WORK TO COMPLETE: Reproduce the listing below in full, substituting "screen capture" for each occurrence of "screenshot" and changing nothing else.

╭──

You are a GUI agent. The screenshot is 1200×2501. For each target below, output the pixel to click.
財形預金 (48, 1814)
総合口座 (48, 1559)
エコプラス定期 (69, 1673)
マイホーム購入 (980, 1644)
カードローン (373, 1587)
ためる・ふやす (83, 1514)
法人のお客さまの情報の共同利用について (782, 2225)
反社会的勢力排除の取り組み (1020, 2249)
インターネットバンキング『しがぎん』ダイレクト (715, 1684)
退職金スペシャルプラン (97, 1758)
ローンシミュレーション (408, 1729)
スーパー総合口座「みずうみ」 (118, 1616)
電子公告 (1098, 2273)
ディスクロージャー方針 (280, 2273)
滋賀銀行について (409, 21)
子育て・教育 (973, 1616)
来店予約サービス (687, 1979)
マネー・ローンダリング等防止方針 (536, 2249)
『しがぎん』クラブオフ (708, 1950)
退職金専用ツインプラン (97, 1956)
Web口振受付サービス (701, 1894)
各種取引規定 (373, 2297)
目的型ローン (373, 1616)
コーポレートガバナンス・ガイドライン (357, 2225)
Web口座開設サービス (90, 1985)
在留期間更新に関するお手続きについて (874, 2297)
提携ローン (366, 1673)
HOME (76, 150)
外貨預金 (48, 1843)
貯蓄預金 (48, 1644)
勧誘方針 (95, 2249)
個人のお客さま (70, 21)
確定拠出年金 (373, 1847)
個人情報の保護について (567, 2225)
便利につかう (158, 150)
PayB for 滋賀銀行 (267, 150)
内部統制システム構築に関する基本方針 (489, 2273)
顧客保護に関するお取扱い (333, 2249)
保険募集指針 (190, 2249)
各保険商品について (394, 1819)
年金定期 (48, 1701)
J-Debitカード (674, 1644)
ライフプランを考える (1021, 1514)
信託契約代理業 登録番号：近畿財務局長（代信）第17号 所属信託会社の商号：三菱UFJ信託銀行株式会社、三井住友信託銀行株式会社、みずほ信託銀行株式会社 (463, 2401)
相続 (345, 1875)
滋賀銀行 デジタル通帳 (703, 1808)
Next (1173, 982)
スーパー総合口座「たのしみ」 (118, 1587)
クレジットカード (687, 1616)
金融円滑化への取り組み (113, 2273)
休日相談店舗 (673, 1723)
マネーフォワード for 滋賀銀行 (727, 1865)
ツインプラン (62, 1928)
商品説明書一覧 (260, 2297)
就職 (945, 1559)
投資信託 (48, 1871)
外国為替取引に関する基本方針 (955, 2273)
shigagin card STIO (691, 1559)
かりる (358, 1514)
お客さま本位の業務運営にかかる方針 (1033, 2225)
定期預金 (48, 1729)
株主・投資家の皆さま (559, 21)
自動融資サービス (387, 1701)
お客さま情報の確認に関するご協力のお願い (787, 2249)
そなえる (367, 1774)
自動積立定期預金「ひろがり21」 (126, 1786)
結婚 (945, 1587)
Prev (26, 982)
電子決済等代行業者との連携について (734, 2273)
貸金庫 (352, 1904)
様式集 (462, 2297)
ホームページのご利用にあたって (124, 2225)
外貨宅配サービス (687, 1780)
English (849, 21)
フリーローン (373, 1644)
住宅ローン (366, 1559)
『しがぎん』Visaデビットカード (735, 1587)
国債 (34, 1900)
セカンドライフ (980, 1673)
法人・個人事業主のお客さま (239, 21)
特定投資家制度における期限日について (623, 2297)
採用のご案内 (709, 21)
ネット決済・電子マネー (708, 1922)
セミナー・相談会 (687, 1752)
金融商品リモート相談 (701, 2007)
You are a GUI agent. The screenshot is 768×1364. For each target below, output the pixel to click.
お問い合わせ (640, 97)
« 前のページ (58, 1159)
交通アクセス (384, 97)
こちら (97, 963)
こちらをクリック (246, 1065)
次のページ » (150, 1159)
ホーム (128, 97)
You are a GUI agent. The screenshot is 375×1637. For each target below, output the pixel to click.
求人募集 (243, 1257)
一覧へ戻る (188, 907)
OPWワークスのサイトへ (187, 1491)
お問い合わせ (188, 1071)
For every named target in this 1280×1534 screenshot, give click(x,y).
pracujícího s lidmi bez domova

╰──

TASK RESULT:
You are a GUI agent. The screen capture is 1200×2501. For each target below, output the pixel to click.
財形預金 (48, 1814)
総合口座 (48, 1559)
エコプラス定期 (69, 1673)
マイホーム購入 (980, 1644)
カードローン (373, 1587)
ためる・ふやす (83, 1514)
法人のお客さまの情報の共同利用について (782, 2225)
反社会的勢力排除の取り組み (1020, 2249)
インターネットバンキング『しがぎん』ダイレクト (715, 1684)
退職金スペシャルプラン (97, 1758)
ローンシミュレーション (408, 1729)
スーパー総合口座「みずうみ」 (118, 1616)
電子公告 (1098, 2273)
ディスクロージャー方針 (280, 2273)
滋賀銀行について (409, 21)
子育て・教育 (973, 1616)
来店予約サービス (687, 1979)
マネー・ローンダリング等防止方針 (536, 2249)
『しがぎん』クラブオフ (708, 1950)
退職金専用ツインプラン (97, 1956)
Web口振受付サービス (701, 1894)
各種取引規定 (373, 2297)
目的型ローン (373, 1616)
コーポレートガバナンス・ガイドライン (357, 2225)
Web口座開設サービス (90, 1985)
在留期間更新に関するお手続きについて (874, 2297)
提携ローン (366, 1673)
HOME (76, 150)
外貨預金 (48, 1843)
貯蓄預金 (48, 1644)
勧誘方針 (95, 2249)
個人のお客さま (70, 21)
確定拠出年金 (373, 1847)
個人情報の保護について (567, 2225)
便利につかう (158, 150)
PayB for 滋賀銀行 (267, 150)
内部統制システム構築に関する基本方針 (489, 2273)
顧客保護に関するお取扱い (333, 2249)
保険募集指針 (190, 2249)
各保険商品について (394, 1819)
年金定期 (48, 1701)
J-Debitカード (674, 1644)
ライフプランを考える (1021, 1514)
信託契約代理業 登録番号：近畿財務局長（代信）第17号 所属信託会社の商号：三菱UFJ信託銀行株式会社、三井住友信託銀行株式会社、みずほ信託銀行株式会社 (463, 2401)
相続 (345, 1875)
滋賀銀行 デジタル通帳 (703, 1808)
Next (1173, 982)
スーパー総合口座「たのしみ」 (118, 1587)
クレジットカード (687, 1616)
金融円滑化への取り組み (113, 2273)
休日相談店舗 (673, 1723)
マネーフォワード for 滋賀銀行 (727, 1865)
ツインプラン (62, 1928)
商品説明書一覧 (260, 2297)
就職 (945, 1559)
投資信託 (48, 1871)
外国為替取引に関する基本方針 (955, 2273)
shigagin card STIO (691, 1559)
かりる (358, 1514)
お客さま本位の業務運営にかかる方針 (1033, 2225)
定期預金 (48, 1729)
株主・投資家の皆さま (559, 21)
自動融資サービス (387, 1701)
お客さま情報の確認に関するご協力のお願い (787, 2249)
そなえる (367, 1774)
自動積立定期預金「ひろがり21」 (126, 1786)
結婚 (945, 1587)
Prev (26, 982)
電子決済等代行業者との連携について (734, 2273)
貸金庫 (352, 1904)
様式集 (462, 2297)
ホームページのご利用にあたって (124, 2225)
外貨宅配サービス (687, 1780)
English (849, 21)
フリーローン (373, 1644)
住宅ローン (366, 1559)
『しがぎん』Visaデビットカード (735, 1587)
国債 (34, 1900)
セカンドライフ (980, 1673)
法人・個人事業主のお客さま (239, 21)
特定投資家制度における期限日について (623, 2297)
採用のご案内 (709, 21)
ネット決済・電子マネー (708, 1922)
セミナー・相談会 (687, 1752)
金融商品リモート相談 (701, 2007)
You are a GUI agent. The screen capture is 768×1364. For each target below, output the pixel to click.
お問い合わせ (640, 97)
« 前のページ (58, 1159)
交通アクセス (384, 97)
こちら (97, 963)
こちらをクリック (246, 1065)
次のページ » (150, 1159)
ホーム (128, 97)
You are a GUI agent. The screen capture is 375×1637. For each target below, output the pixel to click.
求人募集 (243, 1257)
一覧へ戻る (188, 907)
OPWワークスのサイトへ (187, 1491)
お問い合わせ (188, 1071)
For every named target in this 1280×1534 screen capture, give click(x,y).
pracujícího s lidmi bez domova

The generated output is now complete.